Fortunately, however, the younger Scots are much wiser; for them the picture is dramatically different. A clear and increasing majority of Scots have now recognised that Scottish independence is vital for our freedom and economic survival.
In my younger days I could never have imagined a situation where a majority of Scottish people were in favour of independence but were too timid to take it, because a court established by the Westminster Parliament, which did not even exist for most of my adult life, told them that to hold a referendum on this subject would be “illegal” even if our elected Scottish Parliament decided to do it.
I would not have believed it, because it is so utterly incredible that the Scottish people, and their political leaders, could be expected to believe such nonsense in the 21st century.
What the new English Supreme Court wants us to believe is that 600 MPs have sole sovereignty over the British people, including more than five million Scots, and we can’t do anything about it, because it would be “illegal” to challenge this.

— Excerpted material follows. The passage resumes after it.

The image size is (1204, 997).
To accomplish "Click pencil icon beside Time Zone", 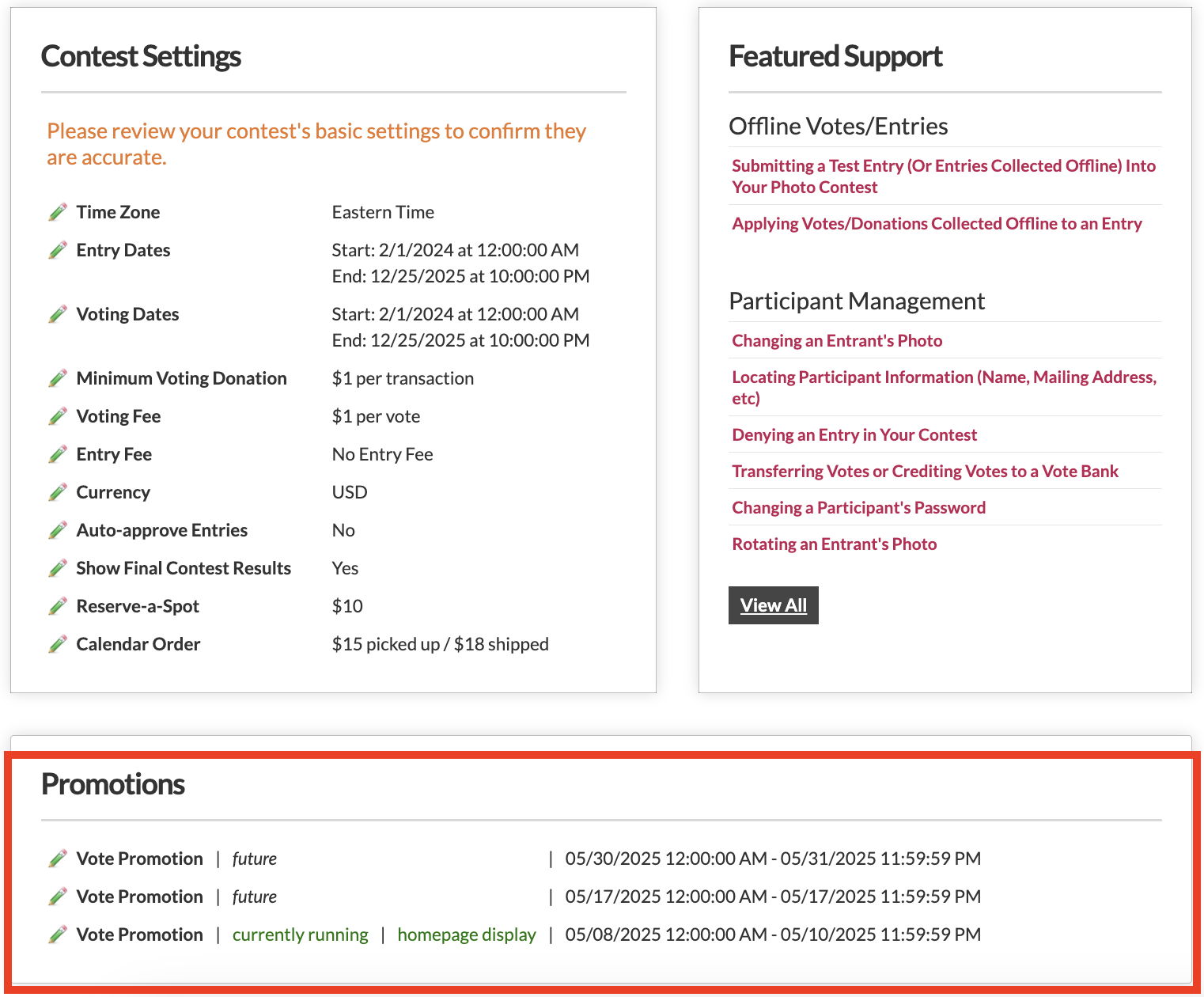I will tap(58, 212).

This is utter nonsense, and has absolutely no basis in Scotland’s constitutional history.
The SNP leadership say that the SNP members “respect” this judgment. Well I do not believe that for one minute. My wife and many of my family are members of the SNP, I have many SNP friends and I support and work for the SNP in elections, and I don’t know of one single member of the SNP who would respect the announcement that the Scottish people have lost their historic and human right to their own sovereignty and that this is now in the hands of a bunch of corrupt politicians in London.
It may be that some people in the SNP leadership have fallen for this political trap, because it was wrapped up in legal terminology, by men with expensive robes and silly wigs, but the Scottish people in the main have not.

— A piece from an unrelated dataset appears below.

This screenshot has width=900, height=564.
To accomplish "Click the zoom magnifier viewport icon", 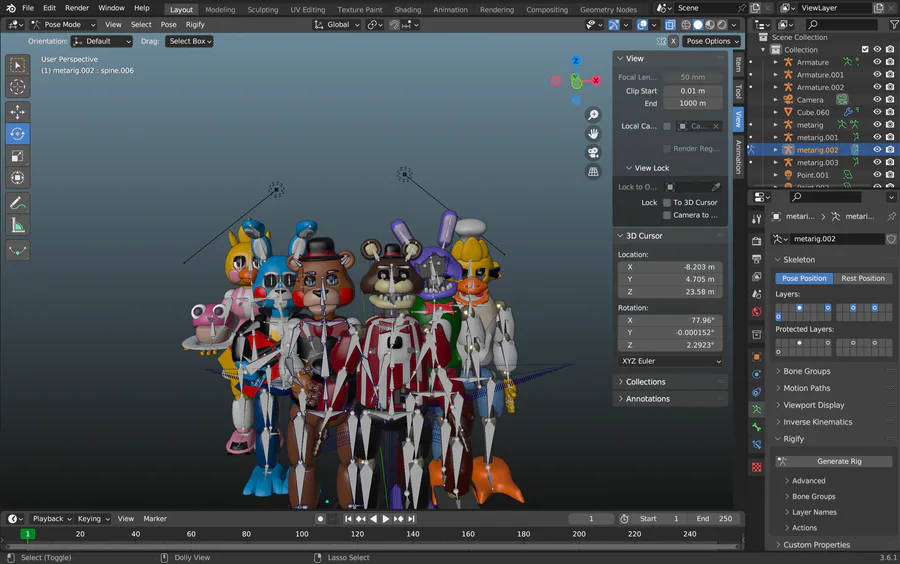I will click(x=593, y=115).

The important question now for the Scottish people is not how to run a “legal” referendum – the outcome of which is irrelevant, because it can “legally” be ignored by of a bunch of corrupt politicians in Westminster. It is to challenge this “legal trap” and firmly establish our sovereignty by applying it and demonstrating it.
If the Supreme Court says we can’t have a referendum on October 19 as our First Minister has said, we should not play their game and get involved in a legal process. We should simply hold a Good Government Survey on the day asking the Scottish electorate some simple questions, one of which could be “Who has sovereignty over the Scottish Parliament – the Scottish electorate, or Westminster MPs?” If we did that, there is little doubt what the result would be.

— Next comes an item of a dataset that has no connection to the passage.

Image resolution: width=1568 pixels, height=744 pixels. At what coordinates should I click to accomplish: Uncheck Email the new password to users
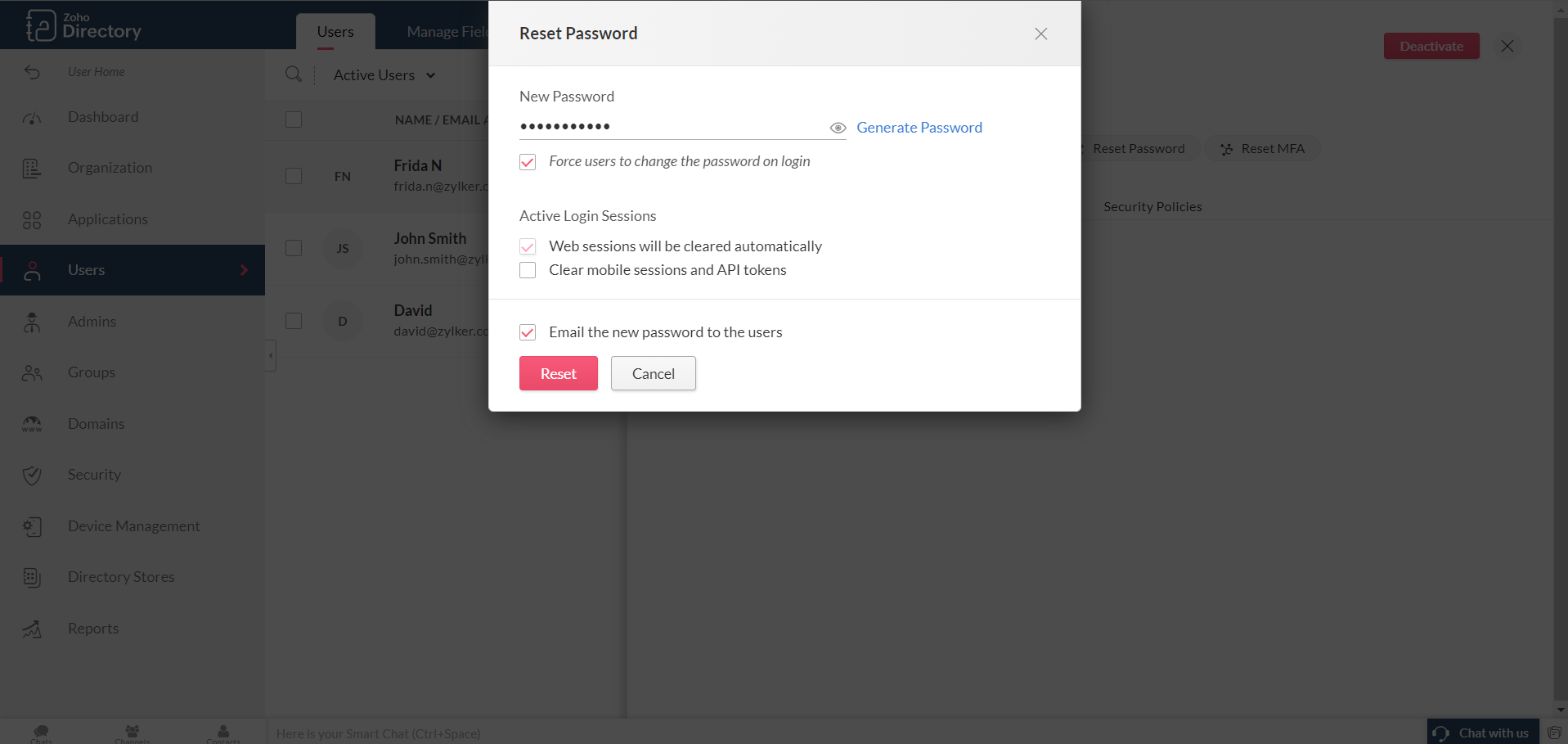528,332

The duty of the Scottish Government would then be to follow the expressed wishes of the Scottish people, which we consider to be sovereign, and ignore any English court which tried to challenge this sovereignty. If Westminster does not like that, and if they are not too busy defending corrupt government ministers, they can take the issue to the international court.
They can explain to the international court how an archaic English law from feudal times – which takes no account of the people, English or Scots, whom it considers to be mere “subjects” of the Crown – should be applied to Scottish people in the 21st century ignoring their human and civil rights.